**GIVEN REQUEST 1**
Answer these questions using the text on encapsulated and bolt-on keels:
(a) Which type of keel does the writer personally prefer?
(b) About how often do bolt-on keels need fairing?
(c) What inexpensive forms of ballast do builders often use with encapsulated keels?
**GIVEN REQUEST 2**
Continue the text comparing encapsulated and bolt-on keels from its last sentence.

━━━ EXCERPT PROVIDED

Encapsulated vs. bolt on keels:

This is another one of those ''no one universally right answers'' questions. In other words an argument can be made for either type of keel. (For the record, I personally strongly prefer a bolt on keel rather than an encapsulated keel.) Here''s the way I see it.

Bolt-on keels tend to offer more performance since the ballast must be cast and without the keel stub skin thickness tend to be lower relative to the center of bouyancy. They also have significantly less wetted surface and frontal area making them theoretically faster on all points of sail. They are simple to repair and generally can be repaired satisfactorily no matter how bad the mistake.

On the down side they are more expensive to build; requiring precision casting, bolt hole drilling and a lot more hand fairing. They are higher maintenance requiring fairing every 10 years or so and new keel bolts at some point in the boat''s life.

Encapsulated keels are less expensive to build. There''s less labor and less precision required. Boat builders will often use less expensive forms of ballasting with encapsulated keels, such as iron or lead scrap cast in concrete, resin or other binder further reducing costs. If they are not damaged in a grounding, encapsulated keels are less expensive to maintain.

━━━━━━
━━━ DATA SUPPLIED

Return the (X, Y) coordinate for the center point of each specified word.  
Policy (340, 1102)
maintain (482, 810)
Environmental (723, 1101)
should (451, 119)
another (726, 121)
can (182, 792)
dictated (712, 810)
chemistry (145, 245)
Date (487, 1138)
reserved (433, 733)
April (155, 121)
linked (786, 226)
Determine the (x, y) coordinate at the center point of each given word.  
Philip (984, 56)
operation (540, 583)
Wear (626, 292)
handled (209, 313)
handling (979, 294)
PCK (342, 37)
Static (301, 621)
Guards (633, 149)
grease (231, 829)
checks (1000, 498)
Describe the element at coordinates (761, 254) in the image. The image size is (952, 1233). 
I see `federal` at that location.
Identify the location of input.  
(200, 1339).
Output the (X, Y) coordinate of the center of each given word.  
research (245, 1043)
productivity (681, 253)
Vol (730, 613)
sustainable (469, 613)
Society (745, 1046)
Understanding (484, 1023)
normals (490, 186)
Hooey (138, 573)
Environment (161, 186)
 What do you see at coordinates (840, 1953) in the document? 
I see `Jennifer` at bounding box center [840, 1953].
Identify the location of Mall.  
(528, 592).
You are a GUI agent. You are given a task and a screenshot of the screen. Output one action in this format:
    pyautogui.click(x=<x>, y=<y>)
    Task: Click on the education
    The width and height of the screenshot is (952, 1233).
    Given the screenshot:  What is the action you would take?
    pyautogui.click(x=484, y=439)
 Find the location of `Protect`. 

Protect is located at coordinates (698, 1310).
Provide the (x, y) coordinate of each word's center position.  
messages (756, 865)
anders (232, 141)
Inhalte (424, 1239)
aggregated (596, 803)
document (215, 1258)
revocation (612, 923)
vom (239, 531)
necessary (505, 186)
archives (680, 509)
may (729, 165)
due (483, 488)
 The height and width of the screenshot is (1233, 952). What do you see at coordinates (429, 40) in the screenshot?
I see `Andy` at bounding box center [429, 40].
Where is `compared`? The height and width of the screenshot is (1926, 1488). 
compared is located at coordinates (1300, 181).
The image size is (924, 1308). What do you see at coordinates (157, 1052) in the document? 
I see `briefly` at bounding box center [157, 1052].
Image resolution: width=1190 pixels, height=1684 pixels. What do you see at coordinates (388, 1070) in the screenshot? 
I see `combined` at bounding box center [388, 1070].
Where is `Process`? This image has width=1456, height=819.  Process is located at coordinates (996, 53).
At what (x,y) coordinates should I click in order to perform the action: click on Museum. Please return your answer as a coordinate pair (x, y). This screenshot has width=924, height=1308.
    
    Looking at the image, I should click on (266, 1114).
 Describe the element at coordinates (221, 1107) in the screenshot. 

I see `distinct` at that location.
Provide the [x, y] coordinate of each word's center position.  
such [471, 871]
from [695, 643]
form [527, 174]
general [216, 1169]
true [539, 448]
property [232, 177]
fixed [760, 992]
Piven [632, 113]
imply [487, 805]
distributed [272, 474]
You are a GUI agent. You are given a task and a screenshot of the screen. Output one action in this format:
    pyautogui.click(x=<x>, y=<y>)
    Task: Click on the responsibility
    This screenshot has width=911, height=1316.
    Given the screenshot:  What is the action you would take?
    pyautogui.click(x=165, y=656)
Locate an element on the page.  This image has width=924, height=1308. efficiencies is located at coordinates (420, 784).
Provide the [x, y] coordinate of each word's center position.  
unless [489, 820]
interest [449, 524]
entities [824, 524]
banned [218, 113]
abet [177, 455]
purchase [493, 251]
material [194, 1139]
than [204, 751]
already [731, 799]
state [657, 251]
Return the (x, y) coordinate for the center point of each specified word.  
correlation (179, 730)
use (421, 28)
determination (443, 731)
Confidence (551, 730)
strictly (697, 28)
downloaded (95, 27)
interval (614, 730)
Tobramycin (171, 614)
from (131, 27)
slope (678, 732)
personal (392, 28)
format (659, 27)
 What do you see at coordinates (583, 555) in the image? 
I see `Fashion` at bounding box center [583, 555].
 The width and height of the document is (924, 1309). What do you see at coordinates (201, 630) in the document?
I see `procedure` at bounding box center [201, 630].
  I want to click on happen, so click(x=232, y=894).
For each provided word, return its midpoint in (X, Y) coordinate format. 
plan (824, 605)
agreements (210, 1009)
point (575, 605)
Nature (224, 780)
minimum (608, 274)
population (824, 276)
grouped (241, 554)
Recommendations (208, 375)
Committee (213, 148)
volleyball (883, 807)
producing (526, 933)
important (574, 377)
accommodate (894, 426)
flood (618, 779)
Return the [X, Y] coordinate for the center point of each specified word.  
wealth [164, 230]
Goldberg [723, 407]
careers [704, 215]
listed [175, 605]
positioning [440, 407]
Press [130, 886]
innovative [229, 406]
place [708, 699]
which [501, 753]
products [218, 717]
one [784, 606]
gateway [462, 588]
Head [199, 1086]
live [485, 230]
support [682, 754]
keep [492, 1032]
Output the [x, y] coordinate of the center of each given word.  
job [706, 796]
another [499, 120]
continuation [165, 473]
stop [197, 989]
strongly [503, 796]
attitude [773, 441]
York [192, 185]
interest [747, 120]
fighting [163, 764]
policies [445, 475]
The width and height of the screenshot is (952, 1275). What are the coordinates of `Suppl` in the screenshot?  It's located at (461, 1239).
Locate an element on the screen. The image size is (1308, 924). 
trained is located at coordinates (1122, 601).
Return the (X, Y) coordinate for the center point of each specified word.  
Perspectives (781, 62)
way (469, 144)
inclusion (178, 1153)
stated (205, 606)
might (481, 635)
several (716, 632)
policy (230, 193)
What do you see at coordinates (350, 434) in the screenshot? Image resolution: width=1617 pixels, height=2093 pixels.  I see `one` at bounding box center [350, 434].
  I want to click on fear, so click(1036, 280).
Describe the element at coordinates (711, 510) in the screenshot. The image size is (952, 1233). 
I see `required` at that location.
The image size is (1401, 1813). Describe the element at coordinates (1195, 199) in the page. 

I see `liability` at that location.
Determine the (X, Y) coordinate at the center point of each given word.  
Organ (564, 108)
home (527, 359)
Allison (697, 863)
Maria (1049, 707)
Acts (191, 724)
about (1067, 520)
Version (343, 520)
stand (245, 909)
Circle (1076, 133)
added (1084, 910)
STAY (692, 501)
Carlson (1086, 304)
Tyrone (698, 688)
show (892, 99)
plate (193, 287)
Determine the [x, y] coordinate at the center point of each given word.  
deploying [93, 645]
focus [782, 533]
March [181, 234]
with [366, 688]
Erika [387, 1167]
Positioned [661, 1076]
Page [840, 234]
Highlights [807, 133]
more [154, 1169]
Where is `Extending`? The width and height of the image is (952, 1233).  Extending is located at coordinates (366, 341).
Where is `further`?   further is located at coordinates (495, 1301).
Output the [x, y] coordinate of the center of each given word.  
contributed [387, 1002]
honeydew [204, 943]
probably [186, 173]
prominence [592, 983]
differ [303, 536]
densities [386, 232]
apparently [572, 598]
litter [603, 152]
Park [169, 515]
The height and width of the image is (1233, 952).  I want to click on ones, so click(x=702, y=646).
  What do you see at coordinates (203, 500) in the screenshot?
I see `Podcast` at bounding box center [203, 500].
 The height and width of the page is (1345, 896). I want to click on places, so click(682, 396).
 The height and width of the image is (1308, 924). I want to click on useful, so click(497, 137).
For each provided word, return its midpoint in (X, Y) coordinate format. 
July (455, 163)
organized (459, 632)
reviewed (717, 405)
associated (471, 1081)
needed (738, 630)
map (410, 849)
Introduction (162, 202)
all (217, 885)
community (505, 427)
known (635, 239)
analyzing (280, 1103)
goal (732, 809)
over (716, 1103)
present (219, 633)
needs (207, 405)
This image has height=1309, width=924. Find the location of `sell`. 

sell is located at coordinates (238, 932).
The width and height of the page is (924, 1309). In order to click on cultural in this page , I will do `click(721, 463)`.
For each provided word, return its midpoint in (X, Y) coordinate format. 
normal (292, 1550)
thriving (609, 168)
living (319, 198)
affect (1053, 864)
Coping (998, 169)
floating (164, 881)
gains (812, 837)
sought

━━━━━━

**FINAL ANSWER 1**
(a) A bolt-on keel.
(b) About every 10 years.
(c) Iron or lead scrap cast in concrete, resin or another binder.

**FINAL ANSWER 2**
On the down side they are less efficient. Their real downside is the difficulty in doing a proper repair. Typically, in a hard grounding a number of things happen on an encapsulated keel. Typically the skin of the keel encapsulation gets ruptured and separates from the ballast. This allows water into the small cavities between the keel and the ballast and once wet it can mean the ''beginning of the end'' for the boat as this permanently wet fiberglass blisters itself from the interior and the wet areas spread around the ballast. This is especially a problem on a boat that is hauled out for cold winters where freeze/ thaw cycles can really pry the skin loose from the ballast. The problem gets worse when the ballast contains ferrous materials. Here the ballast begins to rust and can reduce the ballast into a loose mass of matrix and rusting iron.

Beyond that, in a grounding the ballast is often forced upward as well. In an encapsulated keel the membrane of the hull is at the outside of the keel and the membrane above the ballast is often quite thin. In a bad grounding the ballast keel is often is pushed through this membrane causing a serious and difficult to repair damage and leak.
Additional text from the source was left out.